TEXT SHOWN =

=-=-=-=-=

Private facilities touted in health bill

UCP says quicker approval process would shorten surgery wait times

Tyler Shandro

An omnibus bill introduced in the Alberta legislature Monday would make it easier for doctors to opt in to alternative contracts with the government and streamline the process for more private facilities to perform surgeries across the province.

If passed, Bill 30, the Health Statutes Amendment Act would change nine pieces of legislation meant to “modernize” health delivery in the province.

Health Minister Tyler Shandro said at a news conference prior to the bill’s introduction that it will cut surgical wait times, create new options for doctors and clinics, and set Alberta on “a path to meet our commitment to build a sustainable, accessible public health system.”

Currently, a physician would need a ministerial order to enter into an alternative relationship plan (ARP), which contracts for program services rather than normal fee-for-service billing.

The proposed legislation would make it easier to set up an ARP and salary option rather than putting doctors on the hook for the overhead and rent, and let them focus on care instead of administration, Shandro said.

“What we’re doing is making the process for someone entering into an ARP less cumbersome,” said Shandro.

It would also streamline the approval process for opening chartered surgical facilities, which can sometimes take two years, a move the government said would reduce surgical wait times.

There are currently 43 chartered surgical facilities in Alberta with contracts to provide publicly-funded surgeries, such as lowrisk cataract surgeries.

“We need more facilities like these to join our efforts,” said Shandro, who did not outline a goal for establishing a new timeline for the approval process.

The bill would also allow the Health Ministry to directly contract with private companies operating medical clinics, rather than just physicians.

“The safety of the procedures and the quality of care that’s going to be provided in these clinics (will be) the same as it’s always been and that’s going to be up to the college,” said Shandro.

=-=-=-=-=

RAW DATA =
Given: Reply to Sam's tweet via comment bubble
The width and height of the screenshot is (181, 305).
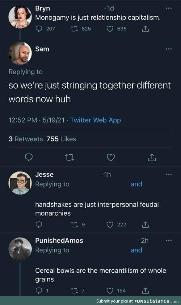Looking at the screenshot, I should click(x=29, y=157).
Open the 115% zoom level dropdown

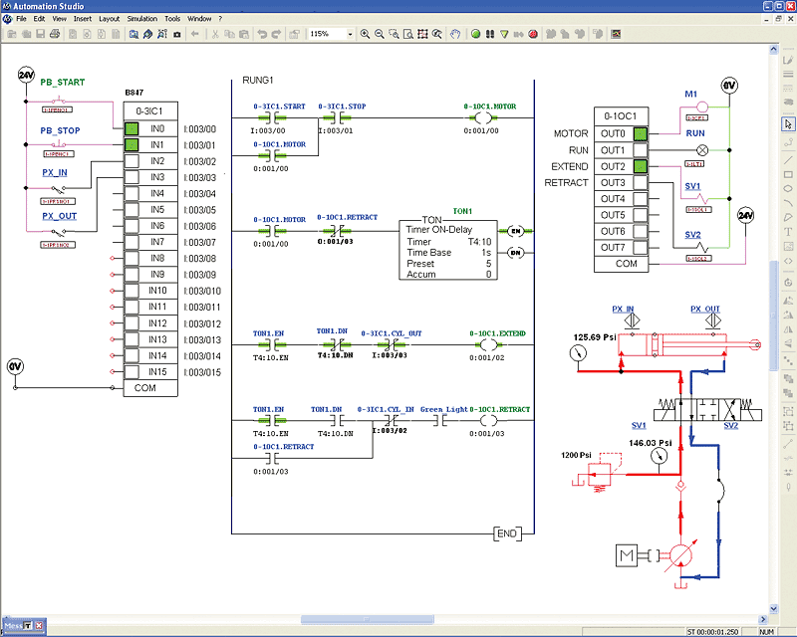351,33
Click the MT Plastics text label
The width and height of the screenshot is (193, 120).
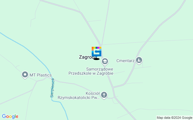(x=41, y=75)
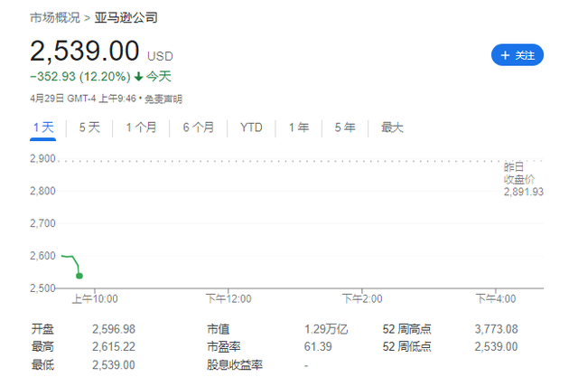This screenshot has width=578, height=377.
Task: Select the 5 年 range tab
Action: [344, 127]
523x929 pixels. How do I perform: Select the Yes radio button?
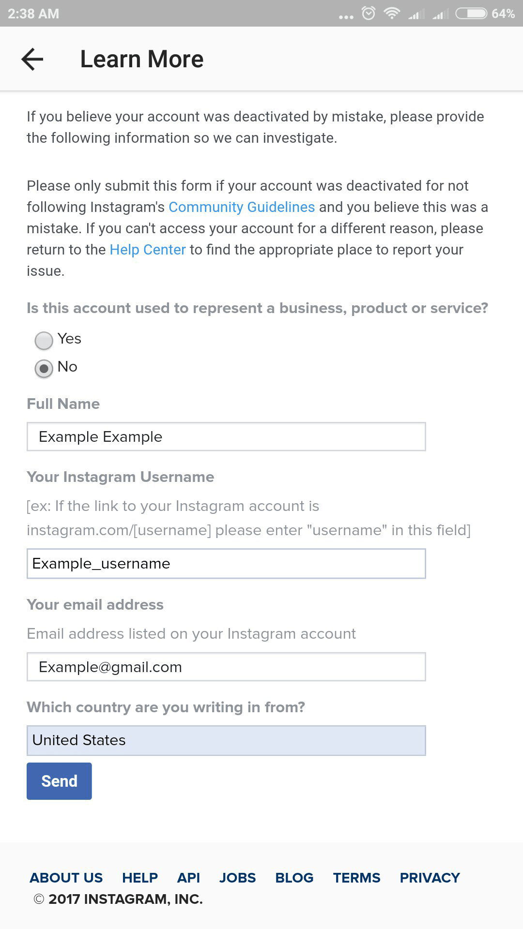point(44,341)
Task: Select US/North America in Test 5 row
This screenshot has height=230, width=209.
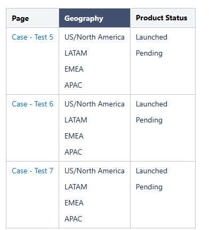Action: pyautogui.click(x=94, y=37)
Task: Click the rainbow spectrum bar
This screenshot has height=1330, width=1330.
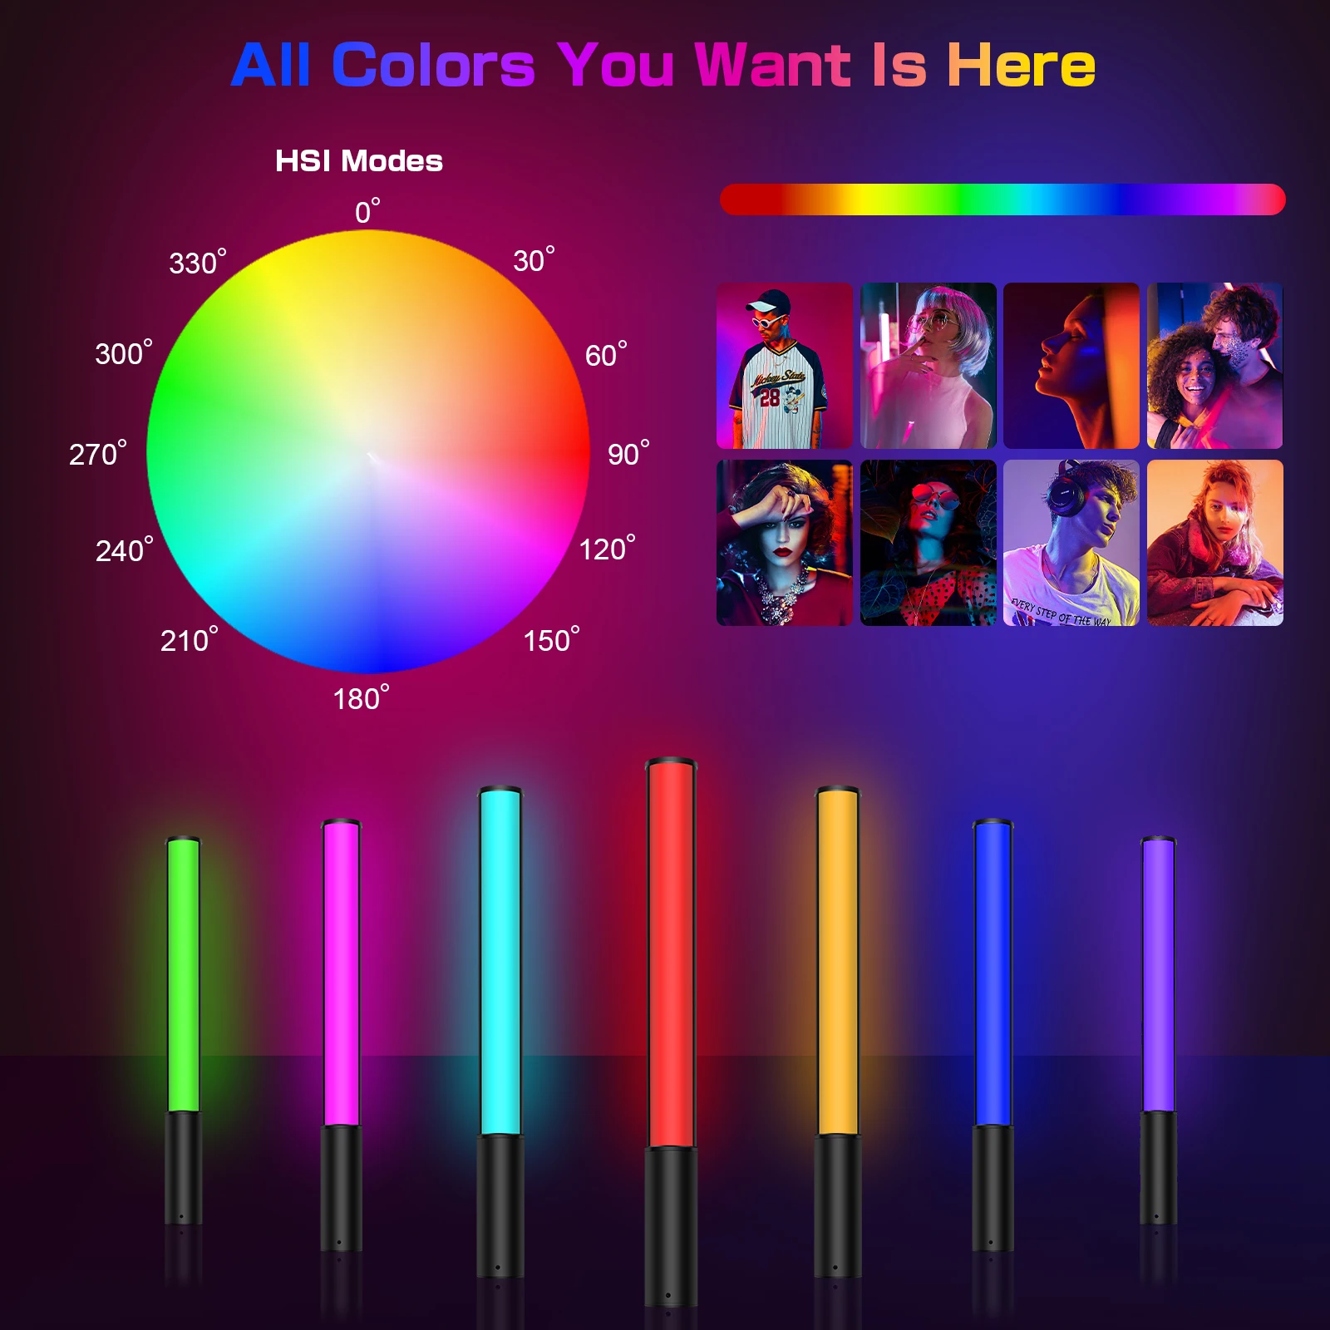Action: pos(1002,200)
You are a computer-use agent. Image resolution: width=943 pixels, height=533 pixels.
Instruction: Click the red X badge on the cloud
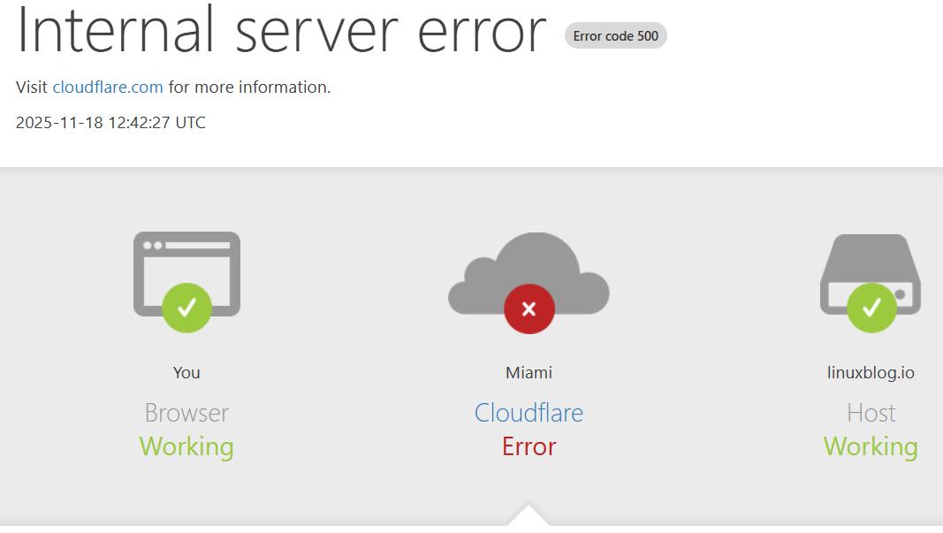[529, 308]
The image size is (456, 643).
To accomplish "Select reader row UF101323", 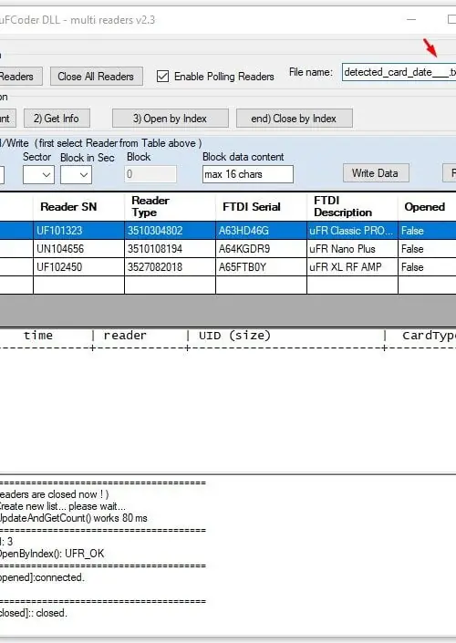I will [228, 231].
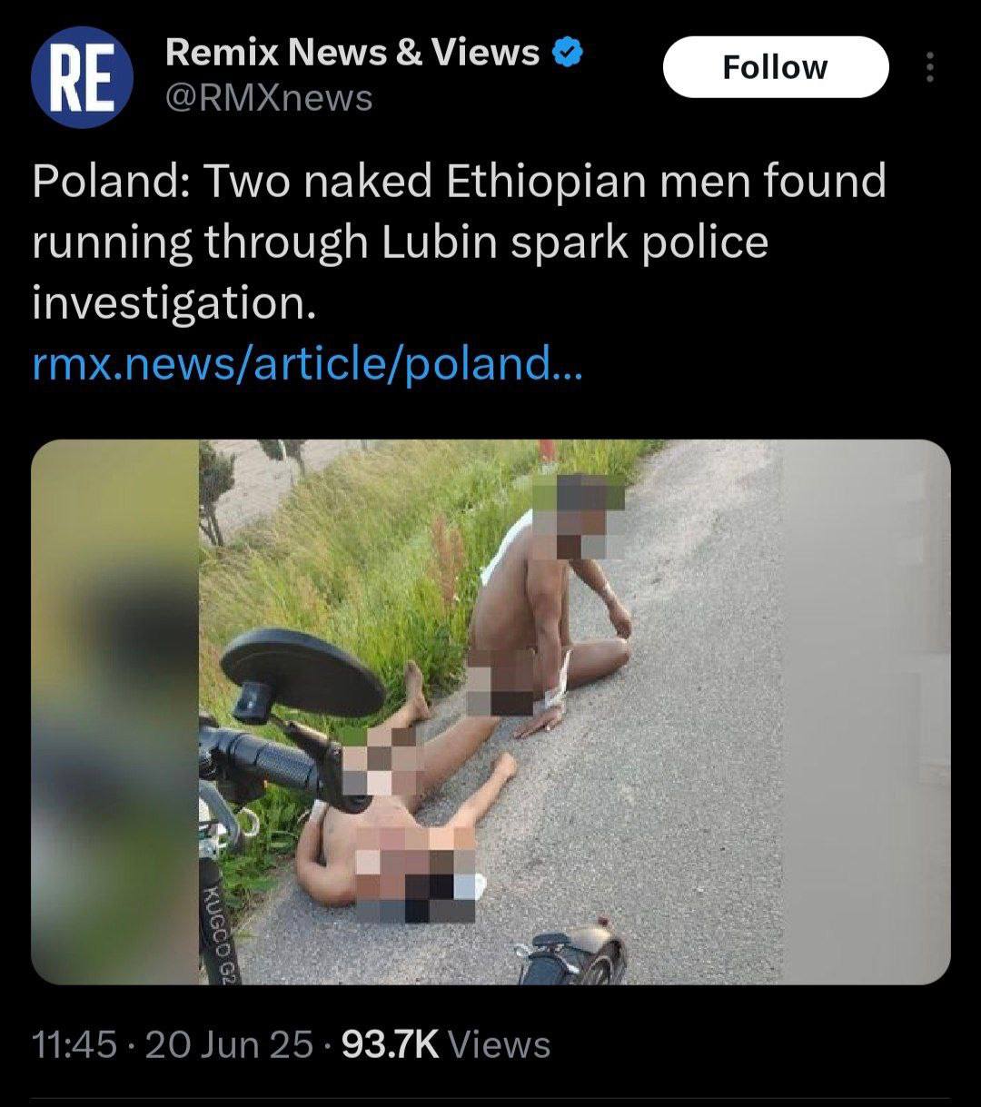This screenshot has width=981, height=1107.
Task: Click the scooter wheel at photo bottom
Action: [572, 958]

=-=-=-=-=

TASK GOAL = According to the article on Alberta's health bill, how many chartered surgical facilities in Alberta currently hold contracts to provide publicly funded surgeries? Rely solely on the article about Alberta's health bill when responding.

YOUR SOLUTION = There are 43.